I have updated this analysis to cover the period from 1985 to 2004 inclusive. Revisions to the relevant data have also been taken into account. The OECD has, for instance, refined its data on the ratio of spending to GDP. The updated findings are summarised in table 1.[9]

As with the earlier analysis, only three OECD countries – Ireland, Korea and Luxembourg – achieved an annual average growth in per capita income of at least 4 percent over a 10-year period. Ireland and Korea did so in every 10-year period examined. Luxembourg did so in only three of the 10 periods examined (1985-1995, 1987-1997 and 1990-2000). It has not achieved growth of at least 4 percent a year over any 10-year period since 2000.

Both Korea and Ireland are still low-spending countries. Korea's spending ratio was below or around 20 percent from 1985 until about 1998 when it began to rise. It reached a peak of 31 percent in 2004 but is still well below Professor Gwartney's 40 percent benchmark.

Ireland's spending ratio declined from 51 percent in 1985 to be under 40 percent from 1996 to 2004. As Professor Gwartney observed:

With its entry into the EEC, Ireland liberalized its trade policies during the 1980s. It also shifted to a more stable monetary policy. After decades of expanding government, tax increases and budget deficits, the bond market virtually forced Ireland to reduce its spending in 1987. The cut was followed by a period of restraint on the growth of government. Eventually, tax rates were lowered. This combination of policies - trade openness, monetary stability, smaller government, and lower taxes - transformed Ireland into a high-growth economy during the 1990s.[10]

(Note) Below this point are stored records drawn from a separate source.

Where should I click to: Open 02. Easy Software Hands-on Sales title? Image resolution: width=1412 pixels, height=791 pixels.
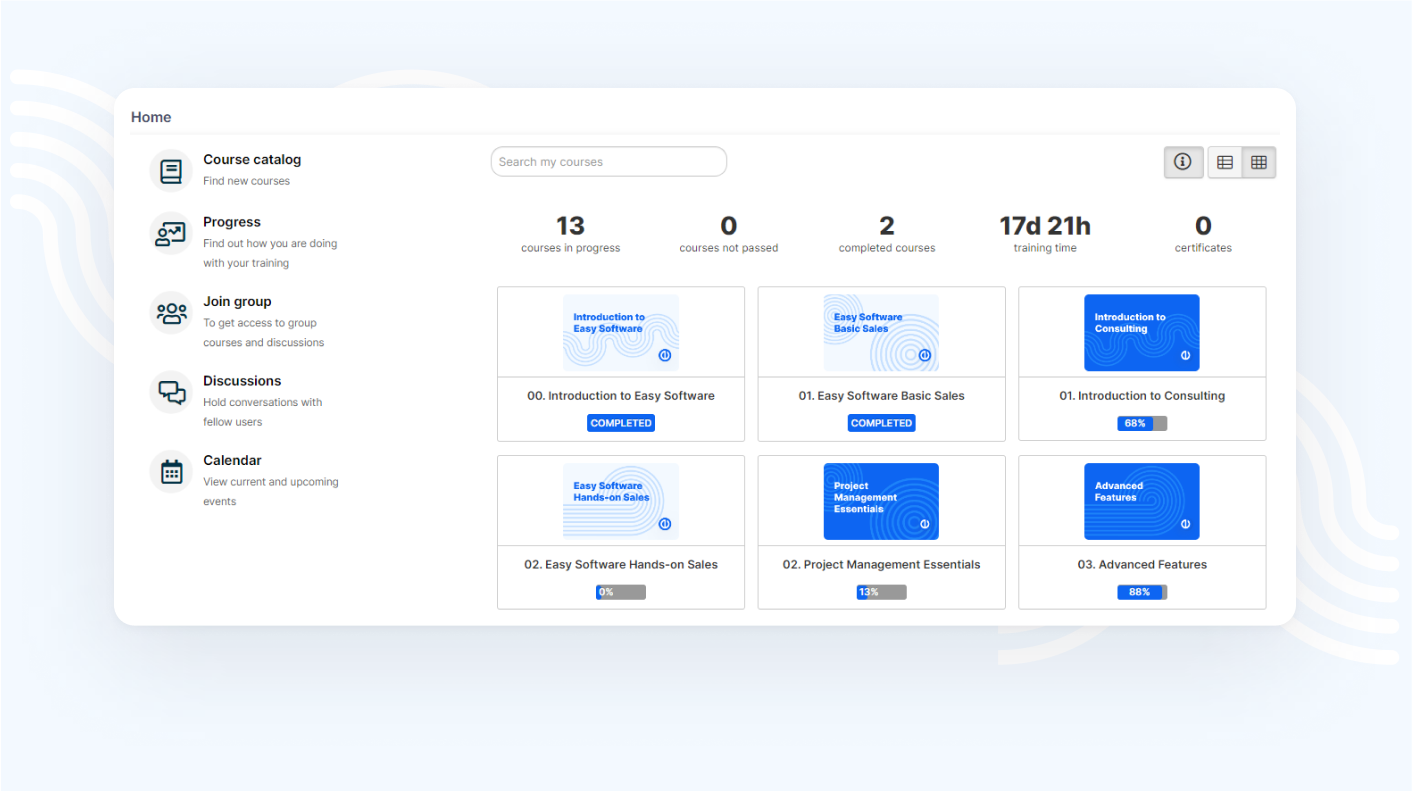coord(620,565)
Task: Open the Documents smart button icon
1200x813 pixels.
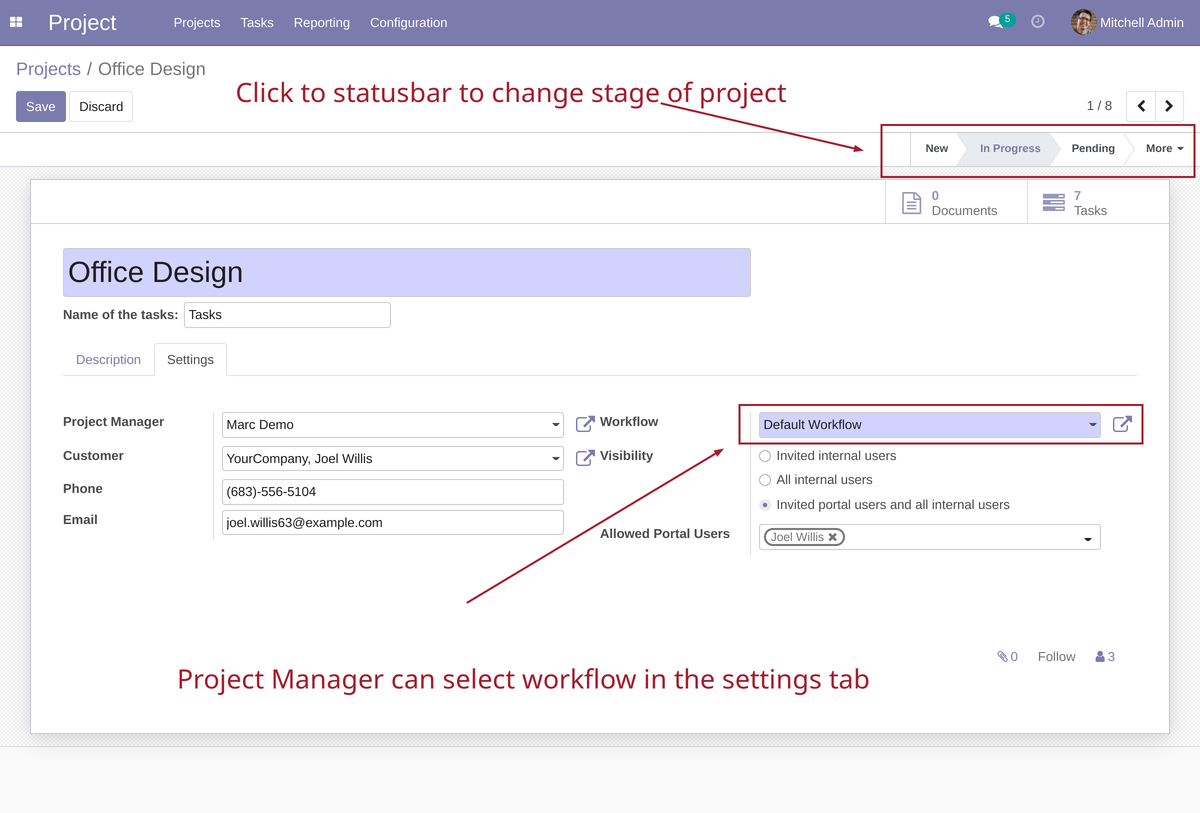Action: [911, 201]
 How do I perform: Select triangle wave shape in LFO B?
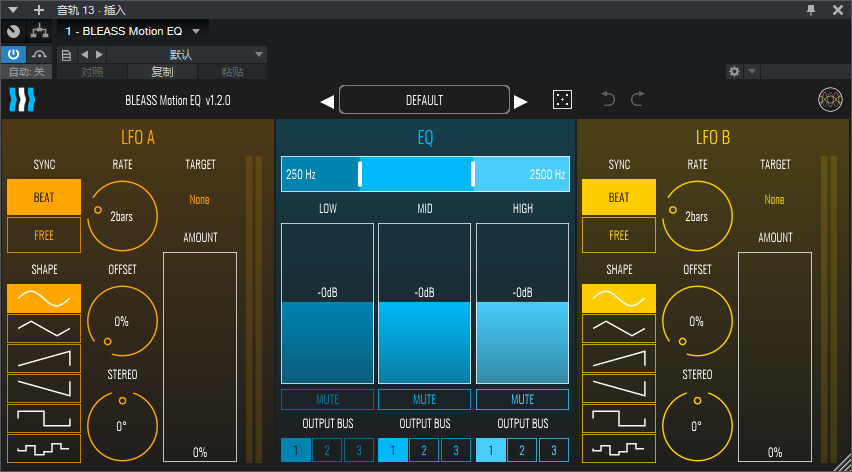[619, 328]
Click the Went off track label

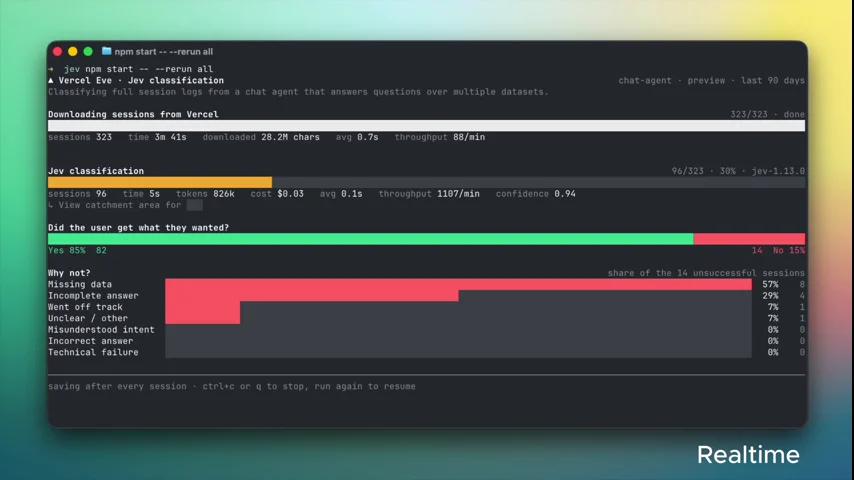point(85,307)
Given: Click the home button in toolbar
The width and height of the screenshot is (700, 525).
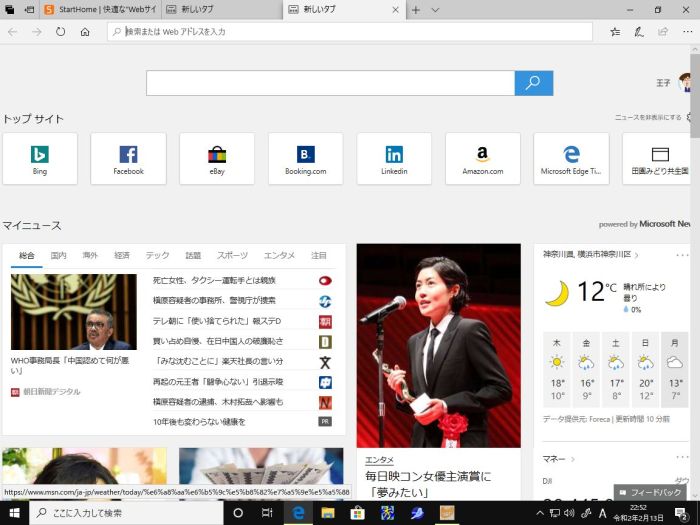Looking at the screenshot, I should tap(85, 32).
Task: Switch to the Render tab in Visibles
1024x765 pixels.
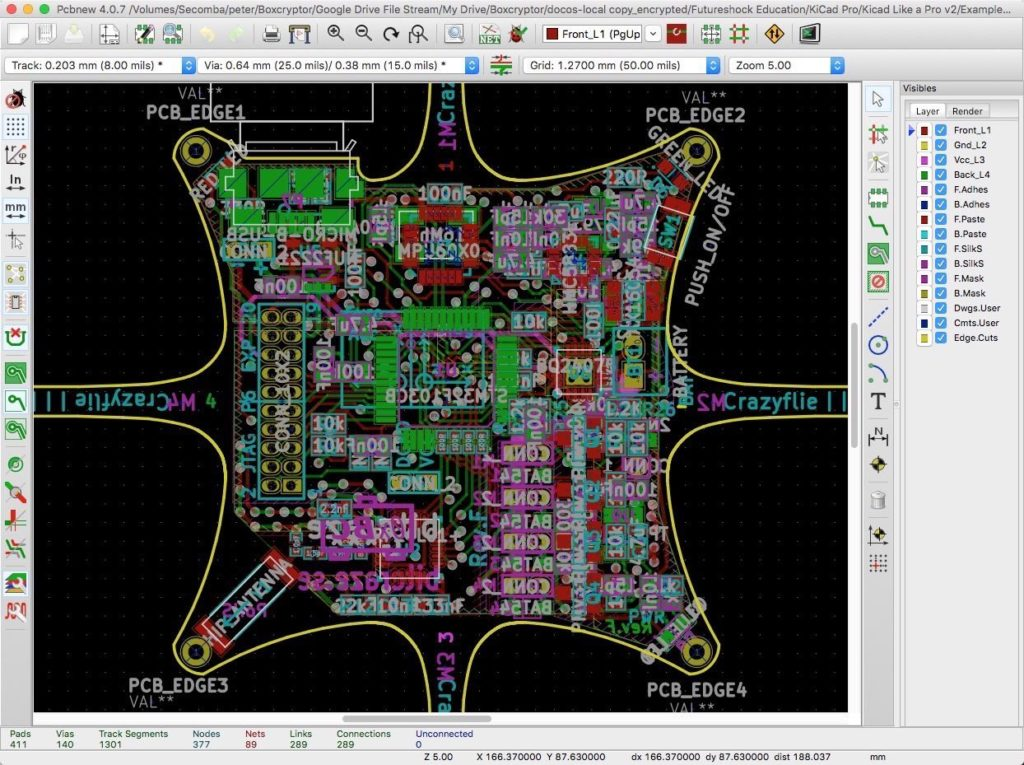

With respect to Luxembourg, Gwartney commented:

While Luxembourg may have achieved real growth of 4 percent during the 1990s, how relevant is it to the issue of whether high levels of government expenditures generally retard growth? Luxembourg has a population of 439,000 and an area of 3,000 square kilometres. It is more comparable to a modest sized city. For various reasons, small geographic areas often experience rapid growth ... [11]

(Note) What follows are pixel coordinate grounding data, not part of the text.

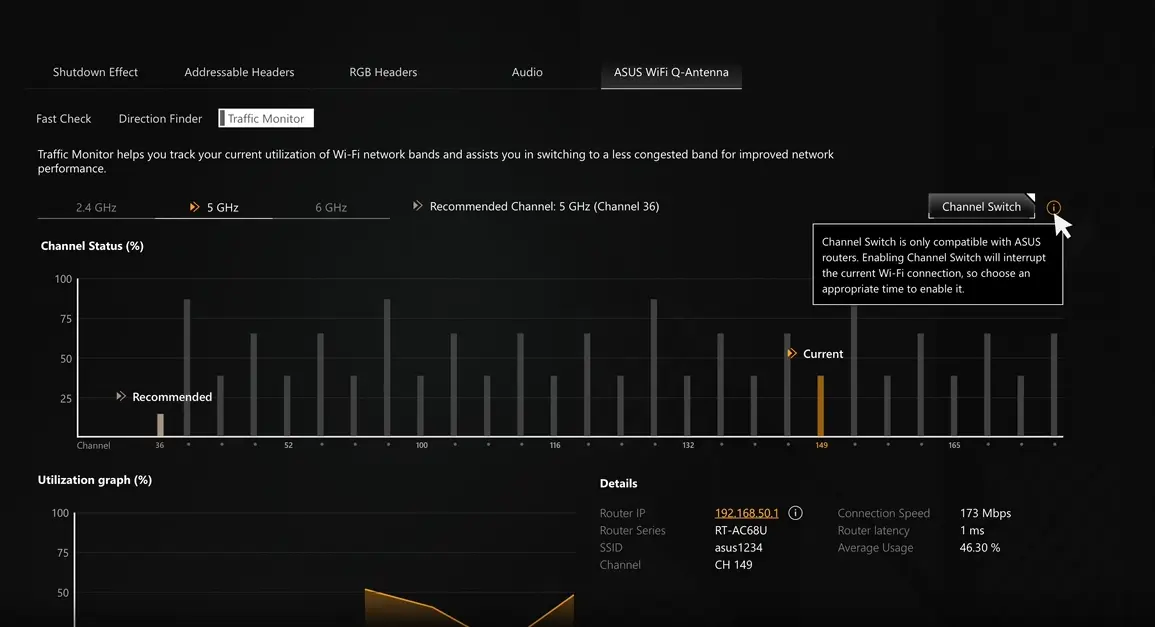Select the Traffic Monitor tab
The width and height of the screenshot is (1155, 627).
266,119
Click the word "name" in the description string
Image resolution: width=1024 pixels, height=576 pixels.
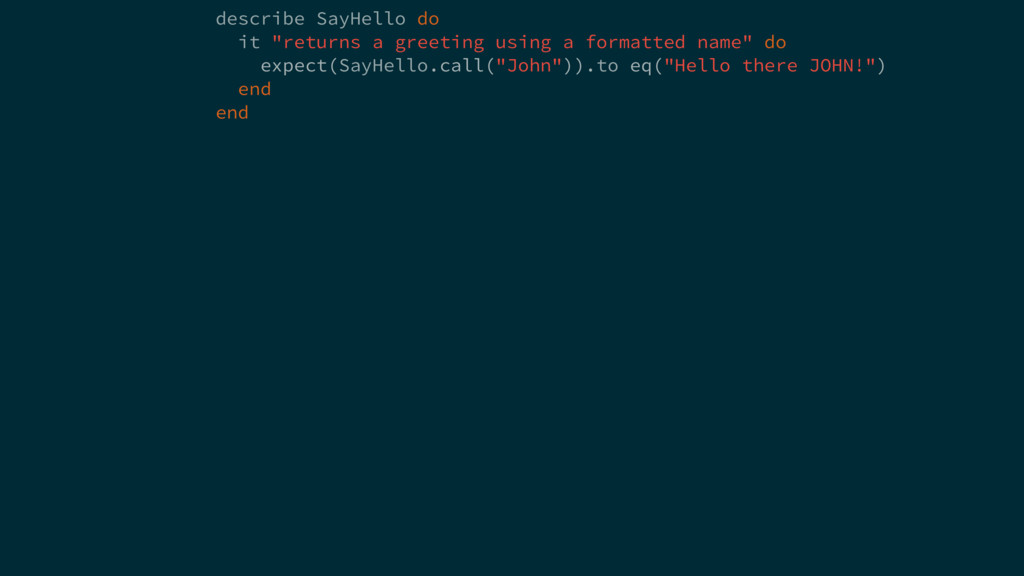(719, 42)
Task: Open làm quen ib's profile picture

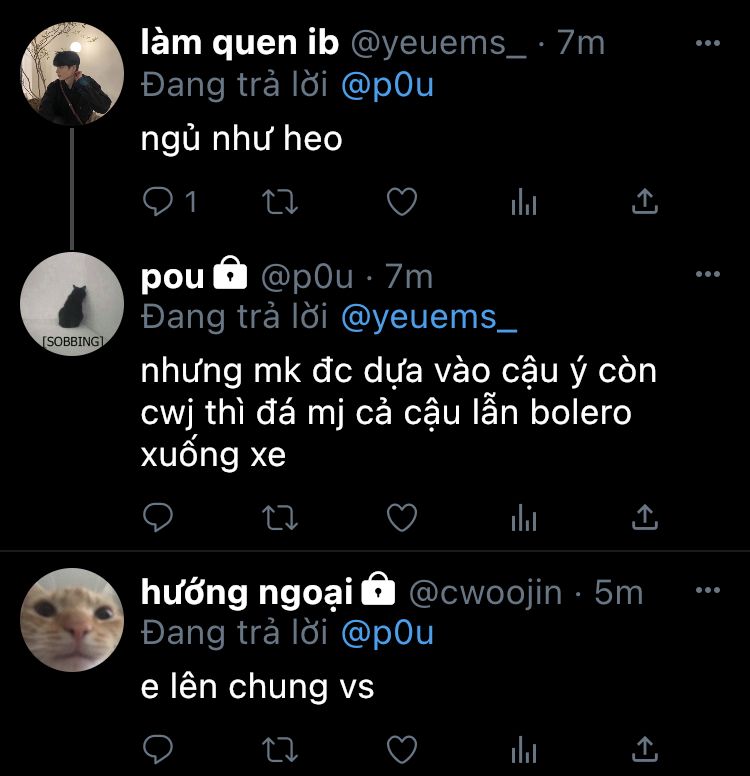Action: click(72, 73)
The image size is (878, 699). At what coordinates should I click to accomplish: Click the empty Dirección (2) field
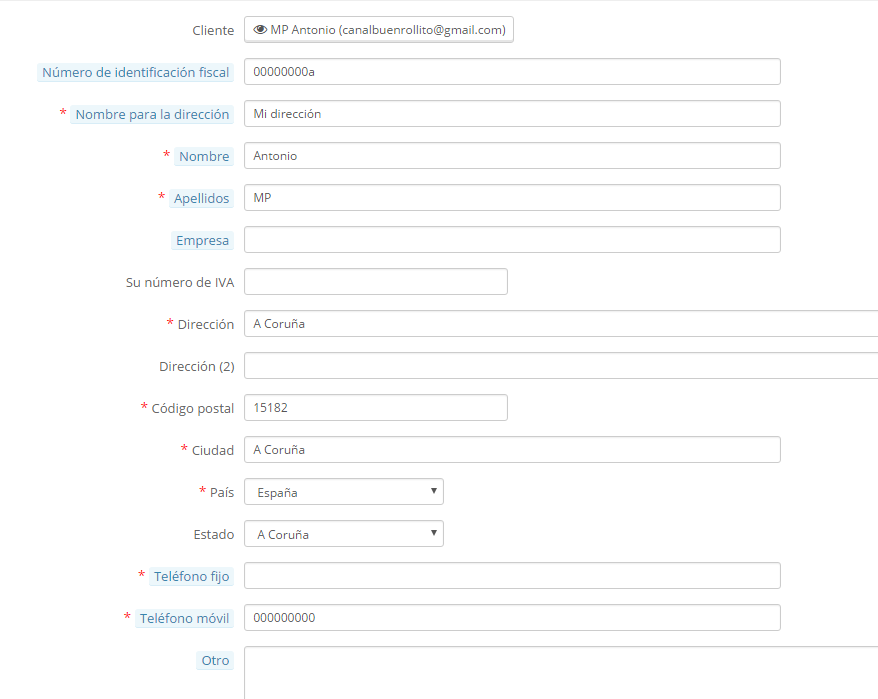point(560,366)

Accepting Luxembourg as a marginal case, the experience of 25 of the 26 OECD countries examined suggests public spending at New Zealand's level is inconsistent with the government's goals for sustained growth.[12] It is the experience of countries in general rather than exceptions that should guide policy.

Even if the required period of sustained growth is reduced to five or seven years, no other countries have consistently achieved the 4 percent growth target between 1985 and 2004. Only five additional countries (Finland, Greece, Japan, Portugal and Spain) have achieved it between one and three times over a five year-period. Only two (Finland and Portugal) have achieved it either once or twice over a seven-year period.

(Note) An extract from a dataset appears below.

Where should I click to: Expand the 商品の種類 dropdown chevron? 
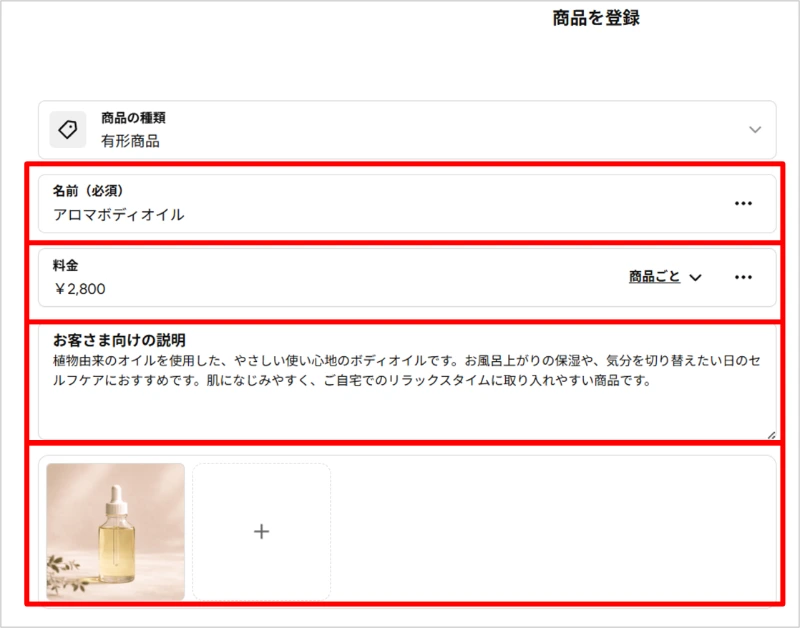pyautogui.click(x=755, y=130)
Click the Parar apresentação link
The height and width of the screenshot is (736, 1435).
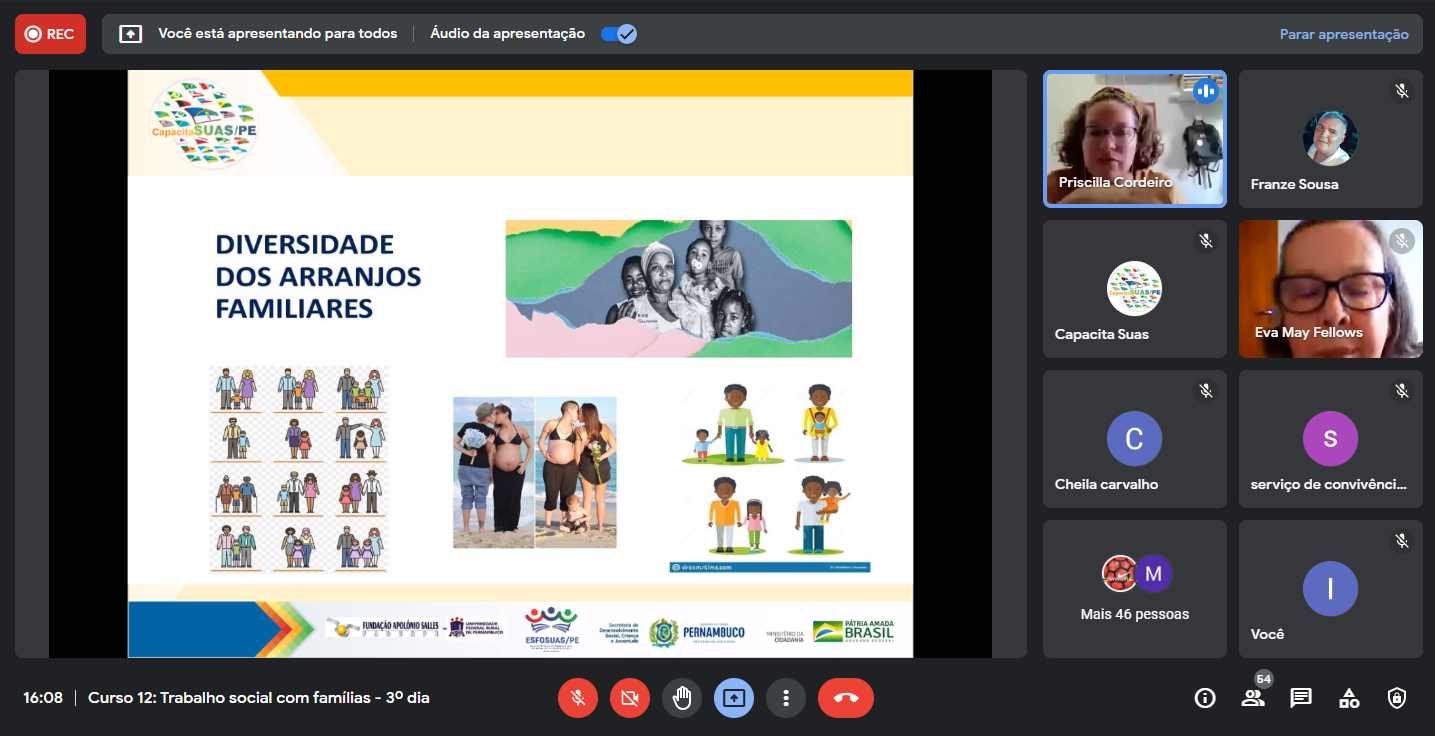pos(1343,34)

Moreover, only two additional countries (Finland and Portugal) occasionally achieved growth of 3 percent a year over a 10-year period (see table 2). In other words, only five OECD countries have achieved a less demanding 3 percent per capita growth target on a sustained basis over the past 20 years.

Of course lower spending does not guarantee higher growth rates. The spending ratio of four countries (Australia, Japan, Switzerland and the United States) was generally below 40 percent between 1985 and 2004 but they did not achieve an average per capita growth rate of 4 percent a year over 10 years. Lower spending is a necessary but not sufficient condition for faster growth. Other pro-growth policies are also necessary.

Bryce Wilkinson revisited this debate in a study published by the Business Roundtable in 2004. He concluded that:

... a reduction in government spending from its present 40 percent level relative to GDP seems a necessary, if not sufficient, condition for raising annual per capita growth to 4 percent or more.[13]

Some level of government spending is obviously needed to ensure the provision of necessary public goods and allow a market economy to function. Dr Wilkinson’s assessment was that government spending equal to 20-30 percent of GDP could be sufficient for the government to undertake its core functions, including a welfare safety net.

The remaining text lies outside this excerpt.